To do =>
The response must consist of the lines from the one holding "The height and" through the final line of the entries, given again exactly and without any pictures.

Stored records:
:::

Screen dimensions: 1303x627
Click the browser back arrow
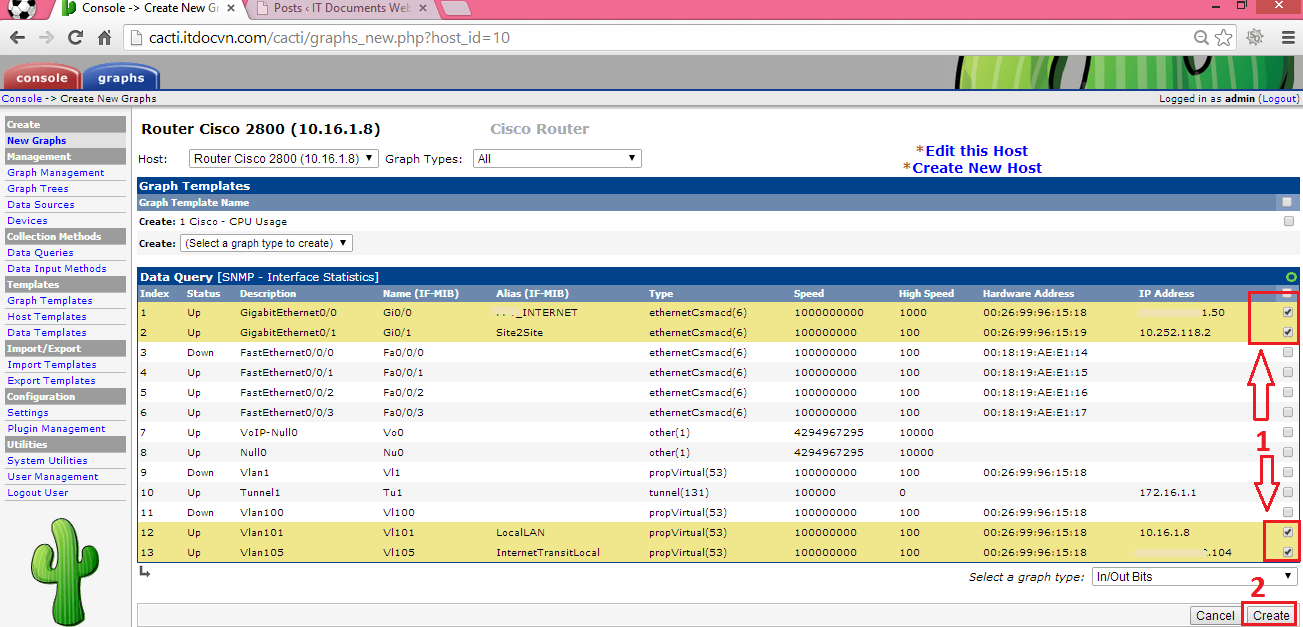pos(17,38)
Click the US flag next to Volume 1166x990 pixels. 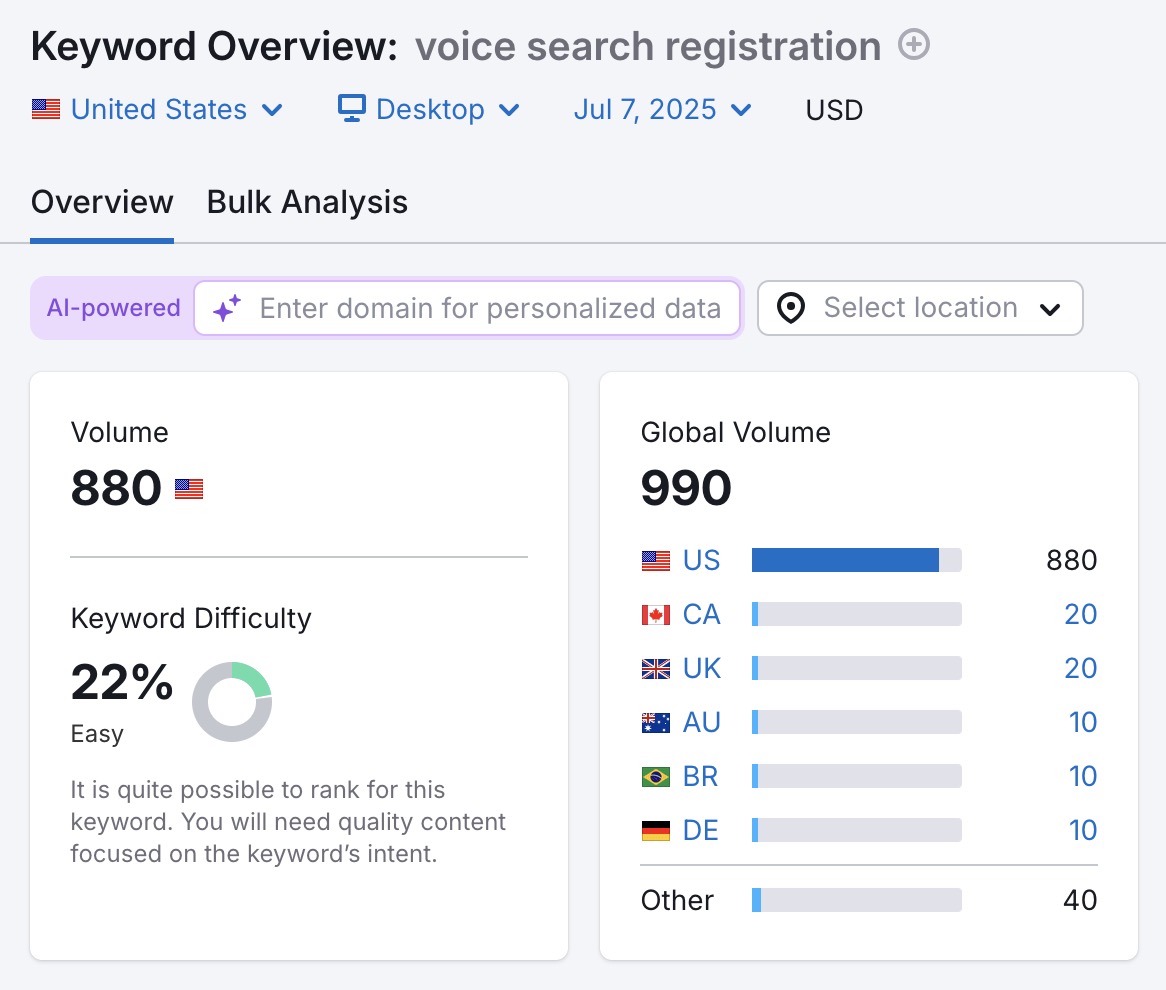coord(188,489)
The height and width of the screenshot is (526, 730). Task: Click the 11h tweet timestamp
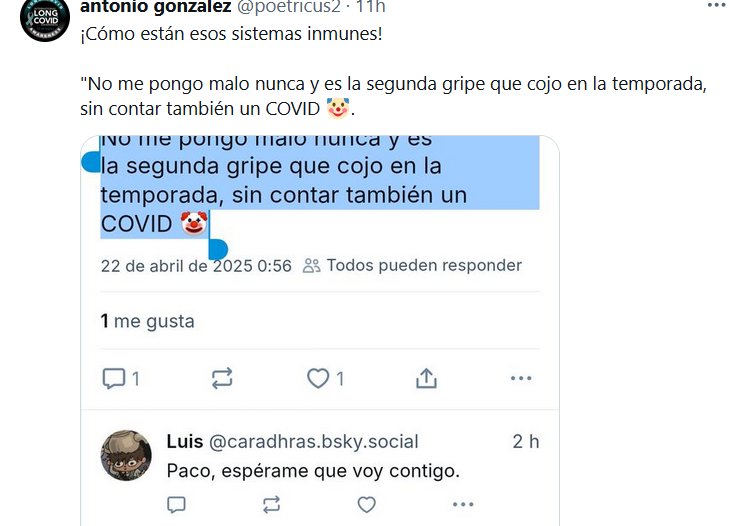pos(371,7)
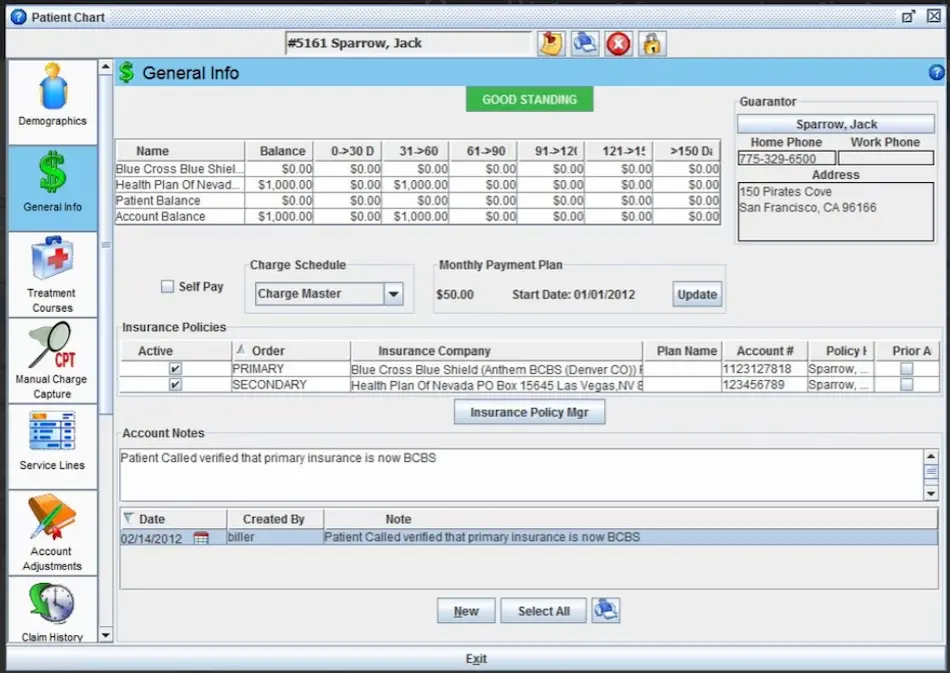Viewport: 950px width, 673px height.
Task: Click the Exit bar at the bottom
Action: [x=475, y=658]
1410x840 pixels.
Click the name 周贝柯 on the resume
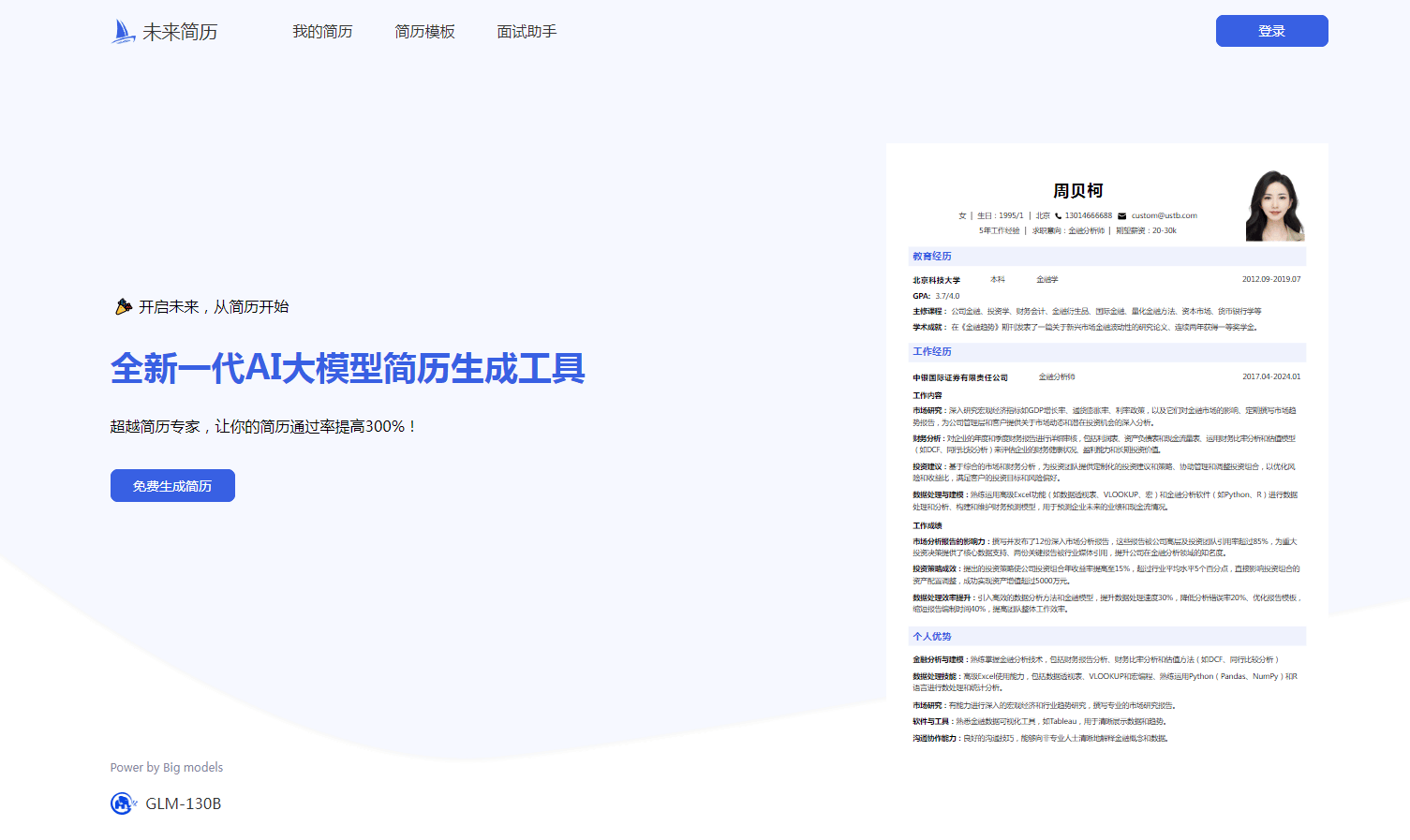click(x=1077, y=191)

:::

Your solution =>
The height and width of the screenshot is (526, 730). Task: Click the 11h tweet timestamp
pos(371,7)
Viewport: 950px width, 673px height.
Task: Click the Exit bar at the bottom
Action: [x=475, y=658]
1410x840 pixels.
Click the name 周贝柯 on the resume
click(x=1077, y=191)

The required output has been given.